Significant oligopeptides are coloured by the direction (orange = increase, blue = decrease) and magnitude of their effect size on MIC, estimated by LMM [32]. Bonferroni-corrected significance thresholds are shown by the black dashed lines. The top 20 genes ranked by their most significant oligopeptides are annotated alphabetically. Gene names separated by colons indicate intergenic regions. Gene names for those annotated with letters can be found in Table 1. Oligopeptides were aligned to the H37Rv reference; unaligned oligopeptides are plotted to the right in light grey. LMM, linear mixed model; MIC, minimum inhibitory concentration.
Fig 4
Fig 4. Interpreting significant oligopeptide variants for levofloxacin and moxifloxacin MIC in gyrB.

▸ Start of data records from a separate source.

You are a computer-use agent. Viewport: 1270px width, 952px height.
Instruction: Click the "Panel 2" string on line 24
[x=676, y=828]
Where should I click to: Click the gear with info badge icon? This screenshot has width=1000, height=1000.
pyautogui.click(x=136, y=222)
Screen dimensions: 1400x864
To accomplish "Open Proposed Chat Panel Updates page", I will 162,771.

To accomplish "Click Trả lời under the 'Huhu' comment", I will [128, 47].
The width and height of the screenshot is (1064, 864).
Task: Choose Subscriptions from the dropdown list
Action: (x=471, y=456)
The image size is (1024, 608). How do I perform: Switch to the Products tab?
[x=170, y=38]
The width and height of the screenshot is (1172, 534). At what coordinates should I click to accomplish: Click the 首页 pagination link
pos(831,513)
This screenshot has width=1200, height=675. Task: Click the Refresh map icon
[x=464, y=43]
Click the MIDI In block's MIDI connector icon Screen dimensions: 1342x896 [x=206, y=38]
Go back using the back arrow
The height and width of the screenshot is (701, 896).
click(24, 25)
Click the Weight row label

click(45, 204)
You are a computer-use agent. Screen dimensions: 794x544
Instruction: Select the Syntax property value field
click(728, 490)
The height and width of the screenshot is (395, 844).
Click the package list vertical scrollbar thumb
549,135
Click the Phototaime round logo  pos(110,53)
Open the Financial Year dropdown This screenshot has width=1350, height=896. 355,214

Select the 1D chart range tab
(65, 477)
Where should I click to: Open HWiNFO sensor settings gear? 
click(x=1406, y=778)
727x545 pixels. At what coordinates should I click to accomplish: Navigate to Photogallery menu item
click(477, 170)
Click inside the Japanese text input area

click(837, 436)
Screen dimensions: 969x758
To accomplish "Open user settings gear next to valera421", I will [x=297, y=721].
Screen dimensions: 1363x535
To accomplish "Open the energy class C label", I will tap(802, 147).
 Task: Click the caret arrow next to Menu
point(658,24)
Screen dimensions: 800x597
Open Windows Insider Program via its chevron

Oligopeptide Manhattan plots are shown for (A) levofloxacin and (B) moxifloxacin. Oligopeptides are coloured by the reading frame that they align to, black for in frame and grey for out of frame in gyrB. Oligopeptides aligned to the region by nucmer but not realigned by BLAST are shown in grey on the right-hand side of the plots. The black dashed lines indicate the Bonferroni-corrected significance thresholds—all oligopeptides above the line are genome-wide significant. Alignment is shown of oligopeptides significantly associated with (C) levofloxacin and (D) moxifloxacin. The H37Rv reference codons are shown at the bottom of the figure, grey for an invariant site, coloured at variant site positions. The background colour of the oligopeptides represents the direction of the β estimate, light grey when β < 0 (associated with lower MIC), dark grey when β> 0 (associated with higher MIC). Oligopeptides are coloured by their amino acid residue at variant positions only. MIC, minimum inhibitory concentration.